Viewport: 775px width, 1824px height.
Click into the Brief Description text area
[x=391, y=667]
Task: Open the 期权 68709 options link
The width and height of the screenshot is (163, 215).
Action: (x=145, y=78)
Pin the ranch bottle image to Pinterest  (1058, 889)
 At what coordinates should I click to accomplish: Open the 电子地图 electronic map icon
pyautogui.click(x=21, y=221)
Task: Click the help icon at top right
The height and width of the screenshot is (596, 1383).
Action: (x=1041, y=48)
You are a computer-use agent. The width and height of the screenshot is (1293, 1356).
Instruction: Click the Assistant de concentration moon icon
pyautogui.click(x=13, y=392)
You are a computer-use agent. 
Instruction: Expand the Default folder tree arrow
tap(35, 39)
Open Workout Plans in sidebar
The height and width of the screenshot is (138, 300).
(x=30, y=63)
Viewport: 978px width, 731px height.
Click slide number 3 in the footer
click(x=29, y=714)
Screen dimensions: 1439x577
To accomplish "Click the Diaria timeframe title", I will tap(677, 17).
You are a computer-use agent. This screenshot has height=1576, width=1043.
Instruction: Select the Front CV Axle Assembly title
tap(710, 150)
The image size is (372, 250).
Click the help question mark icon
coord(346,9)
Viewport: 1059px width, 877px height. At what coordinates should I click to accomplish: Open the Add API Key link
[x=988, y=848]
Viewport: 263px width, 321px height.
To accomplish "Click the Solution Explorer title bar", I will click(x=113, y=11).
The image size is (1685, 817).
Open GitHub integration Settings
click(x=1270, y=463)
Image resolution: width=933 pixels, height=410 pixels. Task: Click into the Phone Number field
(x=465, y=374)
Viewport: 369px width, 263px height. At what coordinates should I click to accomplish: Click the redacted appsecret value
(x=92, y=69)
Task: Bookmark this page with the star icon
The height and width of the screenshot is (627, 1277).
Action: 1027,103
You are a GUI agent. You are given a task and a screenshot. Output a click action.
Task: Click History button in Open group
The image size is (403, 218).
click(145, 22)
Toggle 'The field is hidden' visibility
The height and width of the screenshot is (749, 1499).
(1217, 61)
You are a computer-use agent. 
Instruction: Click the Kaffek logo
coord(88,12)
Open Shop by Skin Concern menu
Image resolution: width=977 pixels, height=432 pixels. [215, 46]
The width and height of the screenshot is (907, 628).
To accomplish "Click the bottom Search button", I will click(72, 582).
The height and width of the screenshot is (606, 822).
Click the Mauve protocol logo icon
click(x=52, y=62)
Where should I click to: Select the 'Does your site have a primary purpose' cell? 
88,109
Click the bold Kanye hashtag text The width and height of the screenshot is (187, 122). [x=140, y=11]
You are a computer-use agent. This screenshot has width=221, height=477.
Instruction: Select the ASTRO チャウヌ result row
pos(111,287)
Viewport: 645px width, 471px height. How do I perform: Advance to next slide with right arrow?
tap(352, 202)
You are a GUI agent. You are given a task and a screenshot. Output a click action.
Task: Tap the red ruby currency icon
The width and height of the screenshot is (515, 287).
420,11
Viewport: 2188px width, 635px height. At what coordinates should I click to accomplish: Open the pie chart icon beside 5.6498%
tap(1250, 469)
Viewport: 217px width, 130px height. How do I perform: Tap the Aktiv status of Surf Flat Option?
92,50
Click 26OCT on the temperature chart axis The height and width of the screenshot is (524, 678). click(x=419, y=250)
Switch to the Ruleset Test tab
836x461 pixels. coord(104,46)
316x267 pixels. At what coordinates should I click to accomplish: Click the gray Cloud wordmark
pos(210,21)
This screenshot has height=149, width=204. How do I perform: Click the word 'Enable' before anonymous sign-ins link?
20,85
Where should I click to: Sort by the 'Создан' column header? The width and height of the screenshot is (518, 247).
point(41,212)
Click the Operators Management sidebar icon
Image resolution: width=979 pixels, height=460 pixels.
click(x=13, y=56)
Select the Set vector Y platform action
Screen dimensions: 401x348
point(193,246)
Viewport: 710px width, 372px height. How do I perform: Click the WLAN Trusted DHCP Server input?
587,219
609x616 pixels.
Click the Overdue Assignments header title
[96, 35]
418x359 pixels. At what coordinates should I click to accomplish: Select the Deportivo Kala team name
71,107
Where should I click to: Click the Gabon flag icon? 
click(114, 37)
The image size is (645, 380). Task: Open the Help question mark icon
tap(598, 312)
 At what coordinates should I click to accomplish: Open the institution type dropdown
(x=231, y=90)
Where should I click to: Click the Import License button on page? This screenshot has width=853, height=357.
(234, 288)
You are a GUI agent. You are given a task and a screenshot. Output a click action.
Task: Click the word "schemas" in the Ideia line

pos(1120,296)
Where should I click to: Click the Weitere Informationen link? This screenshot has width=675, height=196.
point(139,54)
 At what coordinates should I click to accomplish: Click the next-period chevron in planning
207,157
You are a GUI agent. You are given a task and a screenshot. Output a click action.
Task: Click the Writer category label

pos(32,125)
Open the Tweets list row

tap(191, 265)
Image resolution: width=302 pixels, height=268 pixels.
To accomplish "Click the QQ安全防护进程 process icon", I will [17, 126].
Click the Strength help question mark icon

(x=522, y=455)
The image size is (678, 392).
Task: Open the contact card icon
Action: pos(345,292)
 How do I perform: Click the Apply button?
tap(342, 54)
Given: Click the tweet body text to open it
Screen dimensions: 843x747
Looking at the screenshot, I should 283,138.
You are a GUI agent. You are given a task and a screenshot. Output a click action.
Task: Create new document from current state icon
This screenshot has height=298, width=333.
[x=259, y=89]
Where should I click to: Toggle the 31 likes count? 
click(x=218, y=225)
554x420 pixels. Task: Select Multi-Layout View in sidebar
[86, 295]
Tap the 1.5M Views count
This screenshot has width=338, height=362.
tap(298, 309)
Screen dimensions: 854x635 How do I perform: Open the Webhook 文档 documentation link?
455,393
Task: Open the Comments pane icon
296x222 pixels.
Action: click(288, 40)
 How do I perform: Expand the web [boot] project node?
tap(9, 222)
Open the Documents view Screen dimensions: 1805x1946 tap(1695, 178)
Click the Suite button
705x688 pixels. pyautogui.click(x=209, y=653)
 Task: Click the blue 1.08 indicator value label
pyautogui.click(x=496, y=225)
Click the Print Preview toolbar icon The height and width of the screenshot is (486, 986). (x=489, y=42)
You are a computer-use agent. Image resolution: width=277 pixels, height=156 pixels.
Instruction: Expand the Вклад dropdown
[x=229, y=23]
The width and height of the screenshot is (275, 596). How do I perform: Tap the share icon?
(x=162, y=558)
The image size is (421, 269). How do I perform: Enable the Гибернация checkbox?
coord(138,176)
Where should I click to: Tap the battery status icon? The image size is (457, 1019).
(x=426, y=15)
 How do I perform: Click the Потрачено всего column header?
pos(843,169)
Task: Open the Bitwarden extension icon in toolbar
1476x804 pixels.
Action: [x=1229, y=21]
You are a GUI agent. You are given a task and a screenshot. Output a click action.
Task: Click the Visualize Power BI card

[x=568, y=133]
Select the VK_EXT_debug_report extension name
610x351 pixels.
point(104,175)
++++
• Problem:
Everything in the data must be repeated exactly; leave no line out.

• Task result:
Viewport: 775px width, 1824px height.
Click into the Brief Description text area
[x=391, y=667]
Task: Open the 期权 68709 options link
The width and height of the screenshot is (163, 215).
Action: (x=145, y=78)
Pin the ranch bottle image to Pinterest  (1058, 889)
 At what coordinates should I click to accomplish: Open the 电子地图 electronic map icon
pyautogui.click(x=21, y=221)
Task: Click the help icon at top right
The height and width of the screenshot is (596, 1383).
Action: (x=1041, y=48)
You are a computer-use agent. The width and height of the screenshot is (1293, 1356).
Instruction: Click the Assistant de concentration moon icon
pyautogui.click(x=13, y=392)
You are a computer-use agent. 
Instruction: Expand the Default folder tree arrow
tap(35, 39)
Open Workout Plans in sidebar
The height and width of the screenshot is (138, 300).
(x=30, y=63)
Viewport: 978px width, 731px height.
Click slide number 3 in the footer
click(x=29, y=714)
Screen dimensions: 1439x577
To accomplish "Click the Diaria timeframe title", I will tap(677, 17).
You are a computer-use agent. This screenshot has height=1576, width=1043.
Instruction: Select the Front CV Axle Assembly title
tap(710, 150)
The image size is (372, 250).
Click the help question mark icon
coord(346,9)
Viewport: 1059px width, 877px height. At what coordinates should I click to accomplish: Open the Add API Key link
[x=988, y=848]
Viewport: 263px width, 321px height.
To accomplish "Click the Solution Explorer title bar", I will click(x=113, y=11).
The image size is (1685, 817).
Open GitHub integration Settings
click(x=1270, y=463)
Image resolution: width=933 pixels, height=410 pixels. Task: Click into the Phone Number field
(x=465, y=374)
Viewport: 369px width, 263px height. At what coordinates should I click to accomplish: Click the redacted appsecret value
(x=92, y=69)
Task: Bookmark this page with the star icon
The height and width of the screenshot is (627, 1277).
Action: 1027,103
You are a GUI agent. You are given a task and a screenshot. Output a click action.
Task: Click History button in Open group
The image size is (403, 218).
click(145, 22)
Toggle 'The field is hidden' visibility
The height and width of the screenshot is (749, 1499).
(1217, 61)
You are a computer-use agent. 
Instruction: Click the Kaffek logo
coord(88,12)
Open Shop by Skin Concern menu
Image resolution: width=977 pixels, height=432 pixels. [215, 46]
The width and height of the screenshot is (907, 628).
To accomplish "Click the bottom Search button", I will click(72, 582).
The height and width of the screenshot is (606, 822).
Click the Mauve protocol logo icon
click(x=52, y=62)
Where should I click to: Select the 'Does your site have a primary purpose' cell? 
88,109
Click the bold Kanye hashtag text The width and height of the screenshot is (187, 122). [x=140, y=11]
You are a computer-use agent. This screenshot has width=221, height=477.
Instruction: Select the ASTRO チャウヌ result row
pos(111,287)
Viewport: 645px width, 471px height. How do I perform: Advance to next slide with right arrow?
tap(352, 202)
You are a GUI agent. You are given a task and a screenshot. Output a click action.
Task: Tap the red ruby currency icon
The width and height of the screenshot is (515, 287).
420,11
Viewport: 2188px width, 635px height. At what coordinates should I click to accomplish: Open the pie chart icon beside 5.6498%
tap(1250, 469)
Viewport: 217px width, 130px height. How do I perform: Tap the Aktiv status of Surf Flat Option?
92,50
Click 26OCT on the temperature chart axis The height and width of the screenshot is (524, 678). click(x=419, y=250)
Switch to the Ruleset Test tab
836x461 pixels. coord(104,46)
316x267 pixels. At what coordinates should I click to accomplish: Click the gray Cloud wordmark
pos(210,21)
This screenshot has height=149, width=204. How do I perform: Click the word 'Enable' before anonymous sign-ins link?
20,85
Where should I click to: Sort by the 'Создан' column header? The width and height of the screenshot is (518, 247).
point(41,212)
Click the Operators Management sidebar icon
Image resolution: width=979 pixels, height=460 pixels.
click(x=13, y=56)
Select the Set vector Y platform action
Screen dimensions: 401x348
point(193,246)
Viewport: 710px width, 372px height. How do I perform: Click the WLAN Trusted DHCP Server input?
587,219
609x616 pixels.
Click the Overdue Assignments header title
[96, 35]
418x359 pixels. At what coordinates should I click to accomplish: Select the Deportivo Kala team name
71,107
Where should I click to: Click the Gabon flag icon? 
click(114, 37)
The image size is (645, 380). Task: Open the Help question mark icon
tap(598, 312)
 At what coordinates should I click to accomplish: Open the institution type dropdown
(x=231, y=90)
Where should I click to: Click the Import License button on page? This screenshot has width=853, height=357.
(234, 288)
You are a GUI agent. You are given a task and a screenshot. Output a click action.
Task: Click the word "schemas" in the Ideia line

pos(1120,296)
Where should I click to: Click the Weitere Informationen link? This screenshot has width=675, height=196.
point(139,54)
 At what coordinates should I click to accomplish: Click the next-period chevron in planning
207,157
You are a GUI agent. You are given a task and a screenshot. Output a click action.
Task: Click the Writer category label

pos(32,125)
Open the Tweets list row

tap(191, 265)
Image resolution: width=302 pixels, height=268 pixels.
To accomplish "Click the QQ安全防护进程 process icon", I will [17, 126].
Click the Strength help question mark icon

(x=522, y=455)
The image size is (678, 392).
Task: Open the contact card icon
Action: pos(345,292)
 How do I perform: Click the Apply button?
tap(342, 54)
Given: Click the tweet body text to open it
Screen dimensions: 843x747
Looking at the screenshot, I should 283,138.
You are a GUI agent. You are given a task and a screenshot. Output a click action.
Task: Create new document from current state icon
This screenshot has height=298, width=333.
[x=259, y=89]
Where should I click to: Toggle the 31 likes count? 
click(x=218, y=225)
554x420 pixels. Task: Select Multi-Layout View in sidebar
[86, 295]
Tap the 1.5M Views count
This screenshot has width=338, height=362.
tap(298, 309)
Screen dimensions: 854x635 How do I perform: Open the Webhook 文档 documentation link?
455,393
Task: Open the Comments pane icon
296x222 pixels.
Action: click(288, 40)
 How do I perform: Expand the web [boot] project node?
tap(9, 222)
Open the Documents view Screen dimensions: 1805x1946 tap(1695, 178)
Click the Suite button
705x688 pixels. pyautogui.click(x=209, y=653)
 Task: Click the blue 1.08 indicator value label
pyautogui.click(x=496, y=225)
Click the Print Preview toolbar icon The height and width of the screenshot is (486, 986). (x=489, y=42)
You are a computer-use agent. Image resolution: width=277 pixels, height=156 pixels.
Instruction: Expand the Вклад dropdown
[x=229, y=23]
The width and height of the screenshot is (275, 596). How do I perform: Tap the share icon?
(x=162, y=558)
The image size is (421, 269). How do I perform: Enable the Гибернация checkbox?
coord(138,176)
Where should I click to: Tap the battery status icon? The image size is (457, 1019).
(x=426, y=15)
 How do I perform: Click the Потрачено всего column header?
pos(843,169)
Task: Open the Bitwarden extension icon in toolbar
1476x804 pixels.
Action: [x=1229, y=21]
You are a GUI agent. You are given a task and a screenshot. Output a click action.
Task: Click the Visualize Power BI card

[x=568, y=133]
Select the VK_EXT_debug_report extension name
610x351 pixels.
point(104,175)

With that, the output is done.